The House of Being (Why I Write) by Natasha Trethewey

The cover to The House of Being (Why I Write) by Natasha TretheweyNew Haven. Yale University Press. 2024. 77 pages.

Natasha Trethewey’s The House of Being, based on her 2022 Windham Campbell Lecture, packs a powerful literary punch to the body politic of racist America. Quoting Ralph Ellison (“Geography is fate”), the much-acclaimed Trethewey addresses how the landscape of her native geography “was inscribed by one version of America while simultaneously subsuming or erasing others.” Her Mississippi birth certificate designated her Black mother, Gwendolyn, as “Colored” and her white father, Eric, as “Canadian” in an unsubtle attempt to conceal her father’s race. This “origin myth” was thereby marked by what Ezra Pound (as she points out) would call “luminous details” that transcend an array of facts.

The first fact was miscegenation—her first wound—because her parents’ interracial marriage (illegal in Mississippi and in twenty other states in the nation) rendered her “illegitimate in the eyes of the law—persona non grata,” while also placing her at a racial crossroads. Her maternal grandmother’s house in Gulfport (her first home) stood at a literal crossroads: the intersection of Highway 49 (“a legendary highway of the Blues”) and Jefferson Street. The Jefferson marker was directly in front of a driveway built with oyster shells. “The folkways and idioms of the African American vernacular tradition” collided with the “received knowledge” of white Enlightenment thought and colonial culture. Trethewey’s literary career has been a deliberate attempt to create her own narrative of life in defiance of and resistance to such historical predeterminism.

Her life story—more expansively and viscerally experienced in earlier books such as the wrenching memoir Memorial Drive and the powerful poetry collection Monument—begins in the first chapter with “an early understanding of the metaphorical nature of language.” Her grandmother owned a floor-to-ceiling assortment of books, including the twenty-volume World Book encyclopedia, 1966 (the year of Natasha’s birth), which was an invitation to a larger world outside the house. At three, Trethewey experienced a portentous nocturnal dream: the long hallway seemed to be a cave tunneling the darkness to the bookcase, but her path was blocked by the figure of a man “made entirely of the crushed oyster shells, white and sharp-edged, that formed the driveway beside our house.” 

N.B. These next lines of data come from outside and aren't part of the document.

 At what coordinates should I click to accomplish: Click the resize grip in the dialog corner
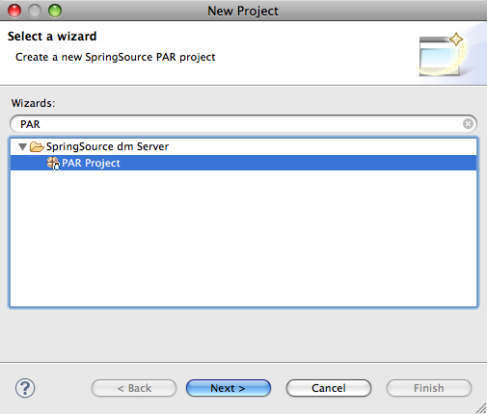pyautogui.click(x=481, y=408)
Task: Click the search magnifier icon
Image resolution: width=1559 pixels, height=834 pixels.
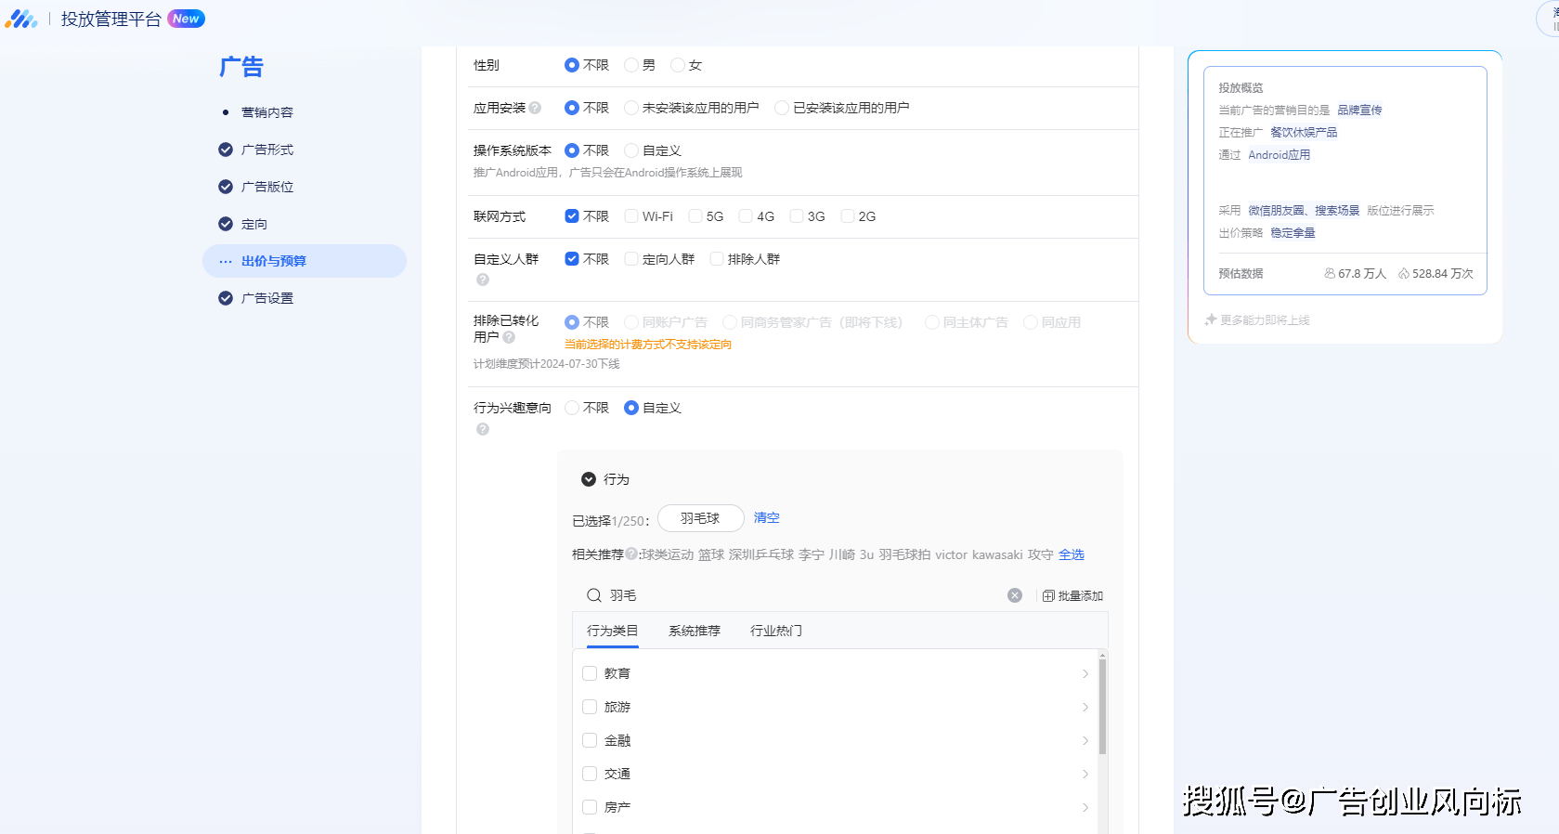Action: pos(594,595)
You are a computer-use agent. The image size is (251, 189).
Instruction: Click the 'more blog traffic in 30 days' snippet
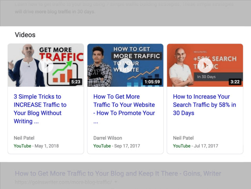[55, 11]
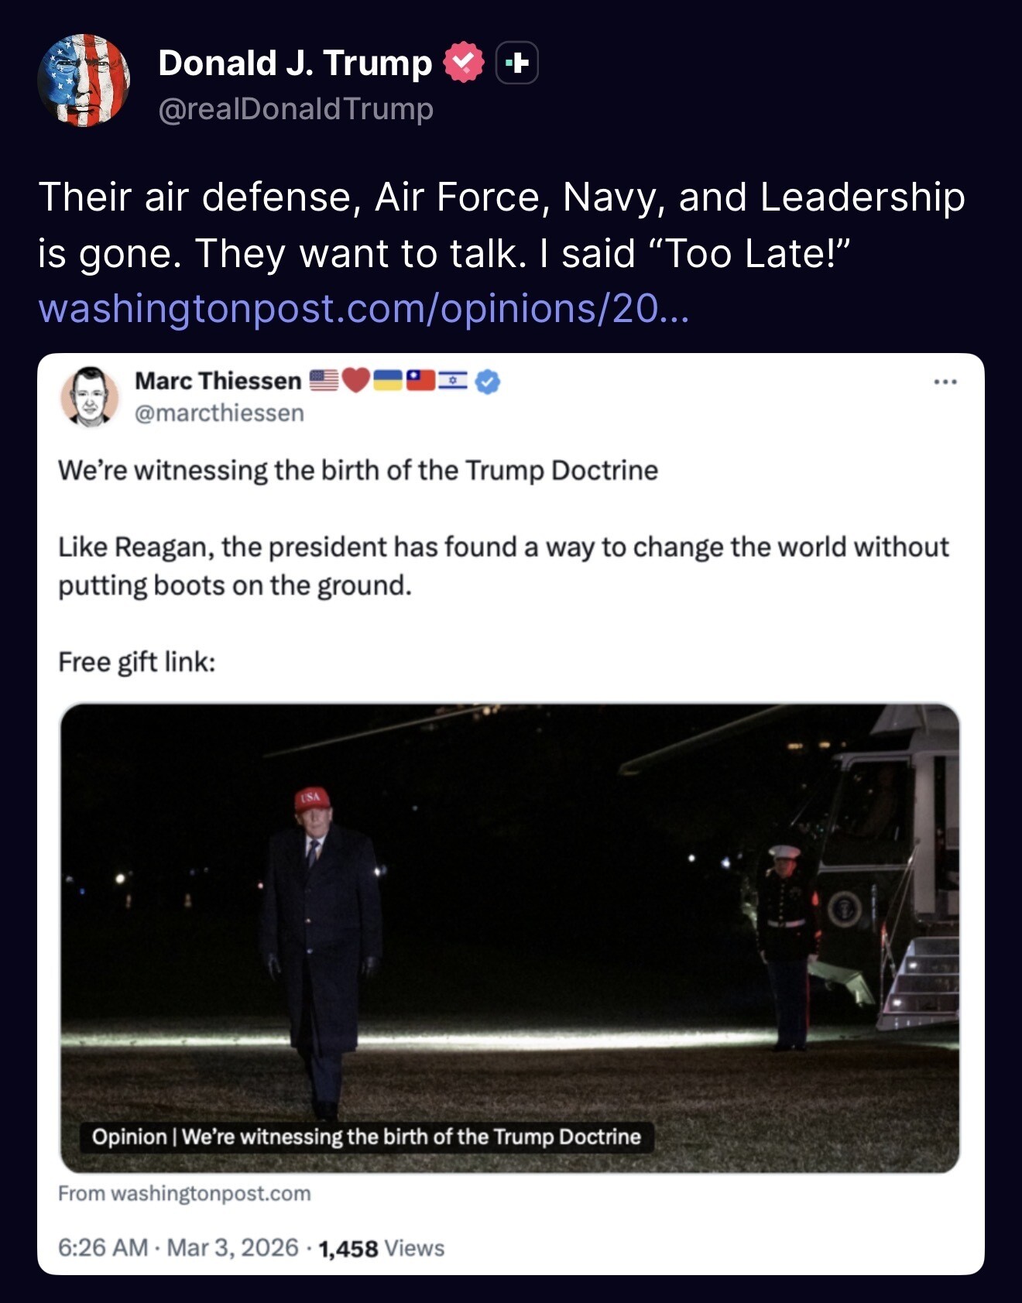Click the @marcthiessen handle
The image size is (1022, 1303).
[x=219, y=413]
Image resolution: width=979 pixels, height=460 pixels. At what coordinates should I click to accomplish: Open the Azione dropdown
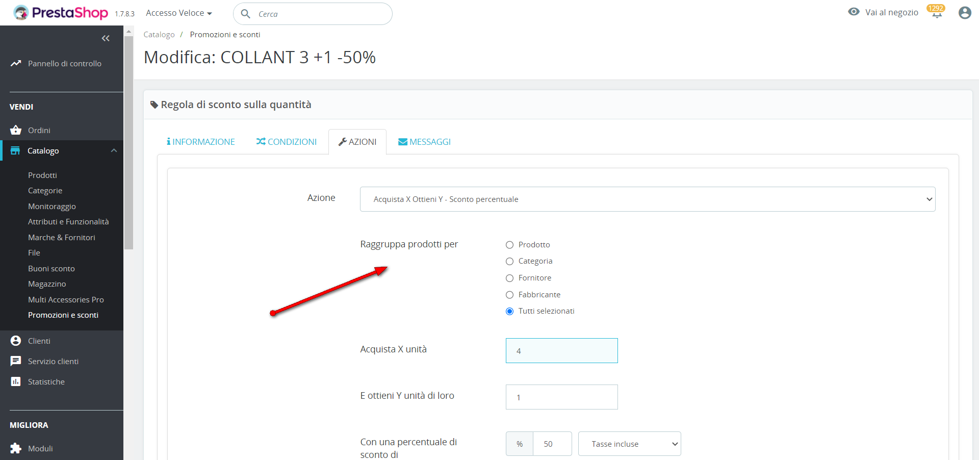click(647, 199)
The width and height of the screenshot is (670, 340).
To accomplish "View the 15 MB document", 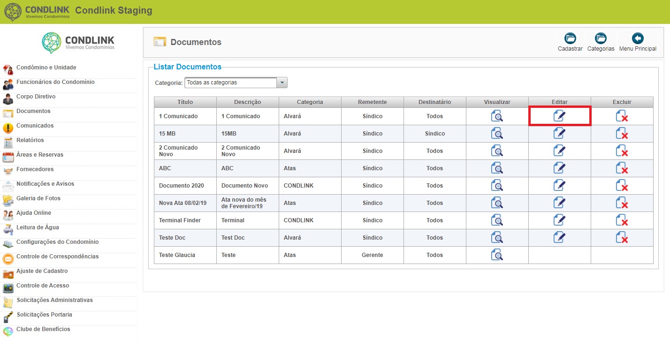I will (x=497, y=134).
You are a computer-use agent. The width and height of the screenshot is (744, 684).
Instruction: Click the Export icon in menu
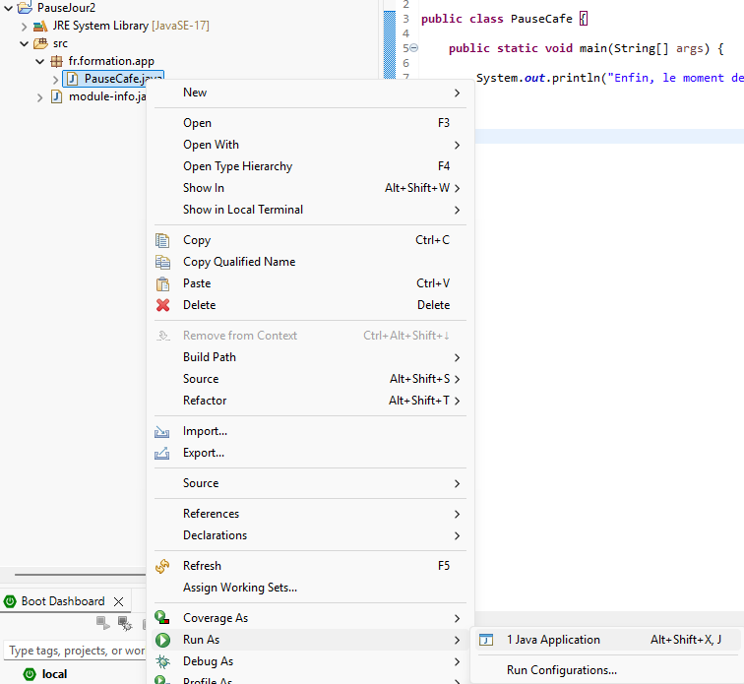click(x=163, y=453)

As an adult, she realized that the shells (“the indigenous materials of my native geography”) represented what Eudora Welty termed “the crossroads of circumstance.” Her father, a writer and professor, read her stories from classical mythology as well as passages from Beowulf (first in Old English, then in translation) and famous poems by Yeats, Wordsworth, and Robert Hayden, while illustrating metaphors with things around them: a daisy held aloft “mimicked the sun: each white petal a ray of light; the yellow disc at its center our day’s bright eye” or the roadside’s “tattered, mortal dress”—“cracked shell of an old turtle” (emblem of a difficult crossing). 

Intriguing details of etymology, myth, and metaphor embedded in language—“as well as the absences, omissions, and erasures of history”—saturate the book, with her poem “Miscegenation” “rewriting” the “official’ narrative” of her life. As she explains, the language of the poem “examines place, history, law, the Gospel. It is both a literary autobiography and creation myth rooted in books: Faulkner’s Light in August, Tolstoy’s War and Peace, the Bible.” It is pertinent to point out that her name, Natasha, derives from the character in Tolstoy, that she was born on Easter, and that her life and that of her parents are circumscribed by the Jim Crow era in the South and intersect with “the freedom journey often recounted in slave narratives.”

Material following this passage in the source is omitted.